Energetic is definitely a word one should use to describe Premium Rush. The film really moves. And only when it stops does it tend to prompt fidgeting.
The narrative is fairly straightforward: Wilee (Gordon-Levitt) is a bicycle messenger who has to deliver an envelope from a girl called Nima (Jamie Chung)—who happens to be the roommate of his on-again, off-again girlfriend Vanessa (Dania Ramirez)—to a certain place, by a certain time. Problem is, a cop named Bobby Monday (Michael Shannon) wants the envelope and will do anything to get it away from Wilee.
What follows is a chase movie through the crowded streets of New York. With a few callbacks to some time earlier in the day to help explain why everyone is in the position they are.
I love non-linear narratives. Most of the screenplays I write keep jumping back and forth in time. But I’m not entirely sure the skipping back in time to bring everyone’s stories up to date was a good choice for this film.
David Koepp, the director (and co-writer) has written such big ticket movies as Mission: Impossible, Spider-Man, War of the Worlds, and Angels and Demons so you’d think he knew what he was doing with this jigsaw puzzle tale. Not so much.

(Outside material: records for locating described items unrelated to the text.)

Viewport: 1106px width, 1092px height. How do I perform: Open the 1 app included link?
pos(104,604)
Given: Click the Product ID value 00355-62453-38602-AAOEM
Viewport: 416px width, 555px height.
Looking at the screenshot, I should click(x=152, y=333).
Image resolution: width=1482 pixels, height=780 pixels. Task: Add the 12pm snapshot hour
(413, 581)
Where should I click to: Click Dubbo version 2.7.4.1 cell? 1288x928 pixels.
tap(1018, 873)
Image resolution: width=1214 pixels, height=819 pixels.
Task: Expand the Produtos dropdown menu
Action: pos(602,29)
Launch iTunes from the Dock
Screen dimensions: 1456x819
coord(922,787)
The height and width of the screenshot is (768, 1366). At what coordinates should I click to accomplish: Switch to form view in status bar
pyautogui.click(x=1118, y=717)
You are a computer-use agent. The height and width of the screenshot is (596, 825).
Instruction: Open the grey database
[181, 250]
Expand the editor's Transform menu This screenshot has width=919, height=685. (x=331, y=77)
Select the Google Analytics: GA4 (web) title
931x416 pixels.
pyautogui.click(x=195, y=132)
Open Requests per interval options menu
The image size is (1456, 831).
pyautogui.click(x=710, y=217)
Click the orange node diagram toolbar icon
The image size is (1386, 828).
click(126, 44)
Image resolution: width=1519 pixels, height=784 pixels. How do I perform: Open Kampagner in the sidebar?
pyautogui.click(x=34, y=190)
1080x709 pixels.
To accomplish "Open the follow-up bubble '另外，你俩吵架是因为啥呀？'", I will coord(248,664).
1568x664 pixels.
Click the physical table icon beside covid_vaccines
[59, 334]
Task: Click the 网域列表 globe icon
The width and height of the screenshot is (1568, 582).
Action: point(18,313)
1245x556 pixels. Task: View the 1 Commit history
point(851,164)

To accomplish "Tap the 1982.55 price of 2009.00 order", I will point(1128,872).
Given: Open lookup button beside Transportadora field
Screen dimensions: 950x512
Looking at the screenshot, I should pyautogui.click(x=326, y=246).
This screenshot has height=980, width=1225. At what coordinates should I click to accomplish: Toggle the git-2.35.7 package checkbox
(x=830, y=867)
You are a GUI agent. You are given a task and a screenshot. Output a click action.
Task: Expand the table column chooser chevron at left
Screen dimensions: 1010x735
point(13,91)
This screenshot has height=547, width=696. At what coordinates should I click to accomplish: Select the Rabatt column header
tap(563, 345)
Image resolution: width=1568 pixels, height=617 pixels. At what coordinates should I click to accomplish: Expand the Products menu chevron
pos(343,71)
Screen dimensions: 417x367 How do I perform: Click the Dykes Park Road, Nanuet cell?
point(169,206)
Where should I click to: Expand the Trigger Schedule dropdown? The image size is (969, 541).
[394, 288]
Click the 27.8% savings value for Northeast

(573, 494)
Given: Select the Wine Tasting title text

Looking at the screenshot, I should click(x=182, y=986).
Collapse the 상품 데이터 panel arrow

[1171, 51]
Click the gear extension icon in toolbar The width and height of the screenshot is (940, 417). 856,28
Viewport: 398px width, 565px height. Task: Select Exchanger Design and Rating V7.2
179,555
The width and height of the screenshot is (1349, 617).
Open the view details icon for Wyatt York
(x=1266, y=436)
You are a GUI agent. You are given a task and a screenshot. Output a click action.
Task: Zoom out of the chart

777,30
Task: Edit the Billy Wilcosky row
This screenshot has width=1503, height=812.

The movie is fun as long as we stay with Wilee and his crazy bike-riding ways. The momentum of the film is punctured the moment we are introduced to the Big Bad. The way Mr. Shannon plays Monday, he is a loser who gets in over his head. He doesn’t ever really pose a major danger to hyper-alert, wizard-on-two-wheels Wilee.
This is the type of movie you enjoy on a lazy afternoon when it plays on TV; or the DVD you rent because it has that guy who was so good in that other movie.
So yeah, Premium Rush. Fun in parts, fleetingly exciting, and that’s about it.